[Daten zu Elementen und Textpositionen]
------------------------------------------------

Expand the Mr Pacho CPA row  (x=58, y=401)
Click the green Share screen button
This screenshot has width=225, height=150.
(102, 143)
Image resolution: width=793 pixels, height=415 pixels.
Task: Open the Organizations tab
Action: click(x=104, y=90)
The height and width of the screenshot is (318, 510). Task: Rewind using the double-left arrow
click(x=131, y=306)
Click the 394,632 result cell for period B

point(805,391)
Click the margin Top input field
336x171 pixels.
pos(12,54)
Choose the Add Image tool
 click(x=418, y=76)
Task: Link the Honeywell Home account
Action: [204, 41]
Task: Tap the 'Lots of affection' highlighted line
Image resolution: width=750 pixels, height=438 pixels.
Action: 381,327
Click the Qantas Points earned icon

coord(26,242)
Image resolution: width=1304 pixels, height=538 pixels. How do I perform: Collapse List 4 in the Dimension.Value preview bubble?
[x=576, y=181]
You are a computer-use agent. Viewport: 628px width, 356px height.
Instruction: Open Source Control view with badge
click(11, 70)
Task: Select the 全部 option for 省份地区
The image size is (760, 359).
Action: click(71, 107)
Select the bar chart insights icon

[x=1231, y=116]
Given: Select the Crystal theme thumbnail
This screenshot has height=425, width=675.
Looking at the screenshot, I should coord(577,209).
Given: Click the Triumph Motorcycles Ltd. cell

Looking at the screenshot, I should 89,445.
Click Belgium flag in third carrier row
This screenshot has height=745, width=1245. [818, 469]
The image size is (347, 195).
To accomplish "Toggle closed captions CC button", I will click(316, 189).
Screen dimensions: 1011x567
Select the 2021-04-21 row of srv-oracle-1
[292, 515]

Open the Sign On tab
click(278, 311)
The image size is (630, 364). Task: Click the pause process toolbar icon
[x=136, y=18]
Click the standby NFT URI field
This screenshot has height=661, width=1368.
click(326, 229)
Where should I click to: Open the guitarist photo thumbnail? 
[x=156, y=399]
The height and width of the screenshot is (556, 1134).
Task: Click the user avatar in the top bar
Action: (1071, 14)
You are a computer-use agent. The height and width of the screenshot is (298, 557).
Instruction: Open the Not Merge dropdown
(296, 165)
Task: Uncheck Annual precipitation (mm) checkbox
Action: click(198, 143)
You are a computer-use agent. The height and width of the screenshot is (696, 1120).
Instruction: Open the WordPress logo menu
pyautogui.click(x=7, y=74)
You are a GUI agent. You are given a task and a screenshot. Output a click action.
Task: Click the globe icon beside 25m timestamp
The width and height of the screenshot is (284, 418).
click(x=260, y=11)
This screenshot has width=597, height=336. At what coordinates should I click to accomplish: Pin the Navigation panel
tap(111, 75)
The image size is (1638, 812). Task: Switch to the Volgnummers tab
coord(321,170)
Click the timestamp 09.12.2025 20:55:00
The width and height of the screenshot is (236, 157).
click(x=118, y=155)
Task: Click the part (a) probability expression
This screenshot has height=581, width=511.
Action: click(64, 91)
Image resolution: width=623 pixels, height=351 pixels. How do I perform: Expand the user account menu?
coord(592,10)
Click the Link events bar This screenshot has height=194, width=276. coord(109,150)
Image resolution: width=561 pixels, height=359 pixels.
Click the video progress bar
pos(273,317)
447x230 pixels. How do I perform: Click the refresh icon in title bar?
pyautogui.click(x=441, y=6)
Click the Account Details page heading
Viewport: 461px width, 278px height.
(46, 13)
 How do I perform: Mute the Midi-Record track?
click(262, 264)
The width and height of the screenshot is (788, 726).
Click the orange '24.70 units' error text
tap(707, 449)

------------------------------------------------

### GESTELLTE AUFGABE
Ersetze in der gesamten Auflistung „Instruction“ durch „Command“ und gib die Zeilen sonst unverändert wieder.

### RICHTIGE ANTWORT
Expand the Mr Pacho CPA row  (x=58, y=401)
Click the green Share screen button
This screenshot has width=225, height=150.
(102, 143)
Image resolution: width=793 pixels, height=415 pixels.
Task: Open the Organizations tab
Action: click(x=104, y=90)
The height and width of the screenshot is (318, 510). Task: Rewind using the double-left arrow
click(x=131, y=306)
Click the 394,632 result cell for period B

point(805,391)
Click the margin Top input field
336x171 pixels.
pos(12,54)
Choose the Add Image tool
 click(x=418, y=76)
Task: Link the Honeywell Home account
Action: [204, 41]
Task: Tap the 'Lots of affection' highlighted line
Image resolution: width=750 pixels, height=438 pixels.
Action: 381,327
Click the Qantas Points earned icon

coord(26,242)
Image resolution: width=1304 pixels, height=538 pixels. How do I perform: Collapse List 4 in the Dimension.Value preview bubble?
[x=576, y=181]
You are a computer-use agent. Viewport: 628px width, 356px height.
Command: Open Source Control view with badge
click(11, 70)
Task: Select the 全部 option for 省份地区
The image size is (760, 359).
Action: click(71, 107)
Select the bar chart insights icon

[x=1231, y=116]
Given: Select the Crystal theme thumbnail
This screenshot has height=425, width=675.
Looking at the screenshot, I should coord(577,209).
Given: Click the Triumph Motorcycles Ltd. cell

Looking at the screenshot, I should 89,445.
Click Belgium flag in third carrier row
This screenshot has height=745, width=1245. [818, 469]
The image size is (347, 195).
To accomplish "Toggle closed captions CC button", I will click(316, 189).
Screen dimensions: 1011x567
Select the 2021-04-21 row of srv-oracle-1
[292, 515]

Open the Sign On tab
click(278, 311)
The image size is (630, 364). Task: Click the pause process toolbar icon
[x=136, y=18]
Click the standby NFT URI field
This screenshot has height=661, width=1368.
click(326, 229)
Where should I click to: Open the guitarist photo thumbnail? 
[x=156, y=399]
The height and width of the screenshot is (556, 1134).
Task: Click the user avatar in the top bar
Action: (1071, 14)
You are a computer-use agent. The height and width of the screenshot is (298, 557).
Command: Open the Not Merge dropdown
(296, 165)
Task: Uncheck Annual precipitation (mm) checkbox
Action: click(198, 143)
You are a computer-use agent. The height and width of the screenshot is (696, 1120).
Command: Open the WordPress logo menu
pyautogui.click(x=7, y=74)
You are a GUI agent. You are given a task and a screenshot. Output a click action.
Task: Click the globe icon beside 25m timestamp
The width and height of the screenshot is (284, 418).
click(x=260, y=11)
This screenshot has width=597, height=336. At what coordinates should I click to accomplish: Pin the Navigation panel
tap(111, 75)
The image size is (1638, 812). Task: Switch to the Volgnummers tab
coord(321,170)
Click the timestamp 09.12.2025 20:55:00
The width and height of the screenshot is (236, 157).
click(x=118, y=155)
Task: Click the part (a) probability expression
This screenshot has height=581, width=511.
Action: click(64, 91)
Image resolution: width=623 pixels, height=351 pixels. How do I perform: Expand the user account menu?
coord(592,10)
Click the Link events bar This screenshot has height=194, width=276. coord(109,150)
Image resolution: width=561 pixels, height=359 pixels.
Click the video progress bar
pos(273,317)
447x230 pixels. How do I perform: Click the refresh icon in title bar?
pyautogui.click(x=441, y=6)
Click the Account Details page heading
Viewport: 461px width, 278px height.
(46, 13)
 How do I perform: Mute the Midi-Record track?
click(262, 264)
The width and height of the screenshot is (788, 726).
Click the orange '24.70 units' error text
tap(707, 449)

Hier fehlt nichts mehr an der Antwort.